The St. Pierre shipped a sea with a strain like to tear her asunder, and waters went sizzling through lee scuppers above with the hiss of a cataract. M. Radisson inverts a sand-glass and watches the sand trickle through till the last grain drops. Then he turns to us.

Two or three faces had gone white as the driving spray, but never a man opened his lips to counsel return.

"Gentlemen," says M. Radisson, with the fires agleam in his deep-set eyes, "am I to understand that every one here is for going forward at any risk?"

"Aye—aye, sir!" burst like a clarion from our circle.

Pierre Radisson smiled quietly.

"'Tis as well," says he, "for I bade the coward stand up so that I could run him through to the hilt," and he clanked the sword back to its scabbard.

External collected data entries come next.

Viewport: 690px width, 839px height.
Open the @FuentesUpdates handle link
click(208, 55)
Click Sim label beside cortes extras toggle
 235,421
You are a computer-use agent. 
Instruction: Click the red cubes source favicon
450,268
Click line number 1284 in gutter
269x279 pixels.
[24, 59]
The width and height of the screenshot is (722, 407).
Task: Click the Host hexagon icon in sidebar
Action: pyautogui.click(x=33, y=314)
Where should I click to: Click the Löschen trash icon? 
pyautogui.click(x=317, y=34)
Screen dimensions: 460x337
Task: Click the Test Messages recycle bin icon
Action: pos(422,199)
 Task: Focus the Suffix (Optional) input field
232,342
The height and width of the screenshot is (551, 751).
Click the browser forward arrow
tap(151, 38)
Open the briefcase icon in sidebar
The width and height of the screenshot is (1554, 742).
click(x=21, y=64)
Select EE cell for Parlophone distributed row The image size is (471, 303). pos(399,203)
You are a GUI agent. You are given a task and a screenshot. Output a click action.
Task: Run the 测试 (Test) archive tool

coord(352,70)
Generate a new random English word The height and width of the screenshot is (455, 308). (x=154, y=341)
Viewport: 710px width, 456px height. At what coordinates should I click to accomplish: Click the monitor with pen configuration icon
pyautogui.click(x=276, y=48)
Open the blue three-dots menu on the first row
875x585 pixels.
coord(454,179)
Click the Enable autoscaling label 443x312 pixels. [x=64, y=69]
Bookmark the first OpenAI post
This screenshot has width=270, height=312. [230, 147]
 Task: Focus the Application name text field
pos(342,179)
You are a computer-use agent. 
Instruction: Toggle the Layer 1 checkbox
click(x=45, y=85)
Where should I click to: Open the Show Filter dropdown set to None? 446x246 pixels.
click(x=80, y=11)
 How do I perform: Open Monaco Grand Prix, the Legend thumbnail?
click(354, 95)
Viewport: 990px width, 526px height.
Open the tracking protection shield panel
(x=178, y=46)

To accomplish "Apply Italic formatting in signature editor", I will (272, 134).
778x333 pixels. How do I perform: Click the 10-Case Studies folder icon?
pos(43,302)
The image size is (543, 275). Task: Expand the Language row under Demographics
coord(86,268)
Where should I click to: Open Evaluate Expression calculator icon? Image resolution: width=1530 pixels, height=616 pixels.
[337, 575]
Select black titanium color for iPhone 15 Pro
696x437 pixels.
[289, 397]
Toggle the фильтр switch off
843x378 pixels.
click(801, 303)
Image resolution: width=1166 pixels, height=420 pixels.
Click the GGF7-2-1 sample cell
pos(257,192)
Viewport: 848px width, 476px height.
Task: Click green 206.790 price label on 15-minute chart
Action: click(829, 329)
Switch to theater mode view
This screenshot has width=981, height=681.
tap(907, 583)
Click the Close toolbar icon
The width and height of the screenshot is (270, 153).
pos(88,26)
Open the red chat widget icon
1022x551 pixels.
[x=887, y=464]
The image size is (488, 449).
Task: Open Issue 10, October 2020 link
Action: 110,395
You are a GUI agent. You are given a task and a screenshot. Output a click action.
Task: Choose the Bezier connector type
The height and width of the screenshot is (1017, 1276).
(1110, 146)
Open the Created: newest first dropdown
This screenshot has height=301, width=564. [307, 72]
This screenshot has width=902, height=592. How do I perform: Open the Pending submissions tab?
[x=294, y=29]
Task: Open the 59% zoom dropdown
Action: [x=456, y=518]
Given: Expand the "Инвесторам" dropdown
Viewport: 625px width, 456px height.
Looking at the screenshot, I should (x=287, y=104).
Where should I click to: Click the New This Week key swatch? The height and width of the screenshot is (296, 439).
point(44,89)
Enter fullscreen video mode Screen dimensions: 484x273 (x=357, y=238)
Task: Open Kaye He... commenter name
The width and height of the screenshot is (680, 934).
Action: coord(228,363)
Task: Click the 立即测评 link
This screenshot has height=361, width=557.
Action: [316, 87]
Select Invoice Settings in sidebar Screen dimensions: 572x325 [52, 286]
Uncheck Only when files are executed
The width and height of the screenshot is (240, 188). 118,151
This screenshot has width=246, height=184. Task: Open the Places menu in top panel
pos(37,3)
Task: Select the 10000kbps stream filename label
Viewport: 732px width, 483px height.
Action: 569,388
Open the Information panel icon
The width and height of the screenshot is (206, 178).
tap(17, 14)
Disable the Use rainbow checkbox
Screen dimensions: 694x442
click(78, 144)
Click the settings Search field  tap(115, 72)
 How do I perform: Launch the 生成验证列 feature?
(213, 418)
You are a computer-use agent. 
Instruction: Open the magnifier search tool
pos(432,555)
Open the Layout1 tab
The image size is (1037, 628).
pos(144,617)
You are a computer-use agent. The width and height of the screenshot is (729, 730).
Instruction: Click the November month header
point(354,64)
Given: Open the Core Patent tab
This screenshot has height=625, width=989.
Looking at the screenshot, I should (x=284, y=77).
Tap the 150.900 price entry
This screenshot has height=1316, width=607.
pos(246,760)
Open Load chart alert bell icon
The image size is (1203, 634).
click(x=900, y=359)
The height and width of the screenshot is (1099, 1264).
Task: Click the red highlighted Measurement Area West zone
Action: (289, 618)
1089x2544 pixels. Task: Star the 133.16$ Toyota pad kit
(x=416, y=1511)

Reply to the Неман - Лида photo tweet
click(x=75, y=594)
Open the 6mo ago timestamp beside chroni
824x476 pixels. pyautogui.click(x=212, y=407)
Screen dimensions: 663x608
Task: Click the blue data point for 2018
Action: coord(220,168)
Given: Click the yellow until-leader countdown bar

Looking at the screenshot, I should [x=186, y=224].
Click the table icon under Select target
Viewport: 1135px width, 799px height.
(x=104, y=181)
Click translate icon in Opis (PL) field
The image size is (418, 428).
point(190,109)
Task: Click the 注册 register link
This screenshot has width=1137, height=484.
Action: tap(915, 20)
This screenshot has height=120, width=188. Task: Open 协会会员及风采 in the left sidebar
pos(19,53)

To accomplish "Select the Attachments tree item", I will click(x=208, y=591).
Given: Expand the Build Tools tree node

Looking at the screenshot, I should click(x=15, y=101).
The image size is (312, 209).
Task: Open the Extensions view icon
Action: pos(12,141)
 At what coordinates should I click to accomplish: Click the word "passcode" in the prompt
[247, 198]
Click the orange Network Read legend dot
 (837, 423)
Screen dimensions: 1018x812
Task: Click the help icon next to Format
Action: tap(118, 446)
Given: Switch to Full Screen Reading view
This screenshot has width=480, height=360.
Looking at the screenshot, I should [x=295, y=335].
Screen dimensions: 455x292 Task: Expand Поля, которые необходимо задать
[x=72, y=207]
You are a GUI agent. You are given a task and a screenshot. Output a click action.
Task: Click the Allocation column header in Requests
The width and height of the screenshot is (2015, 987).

"As I said before," he went on, "the crew on my kinsman's ship have mutinied. There's another trifle to keep under your caps, gentlemen—the mutineers have been running up pirate signals to the crew of this ship——"

"Pirate signals!" interrupts La Chesnaye, whose temper was ever crackling off like grains of gunpowder. "May I ask, sir, how you know the pirate signals?"

M. de Radisson's face was a study in masks.

"You may ask, La Chesnaye," says he, rubbing his chin with a wrinkling smile, "you may ask, but I'm hanged if I answer!"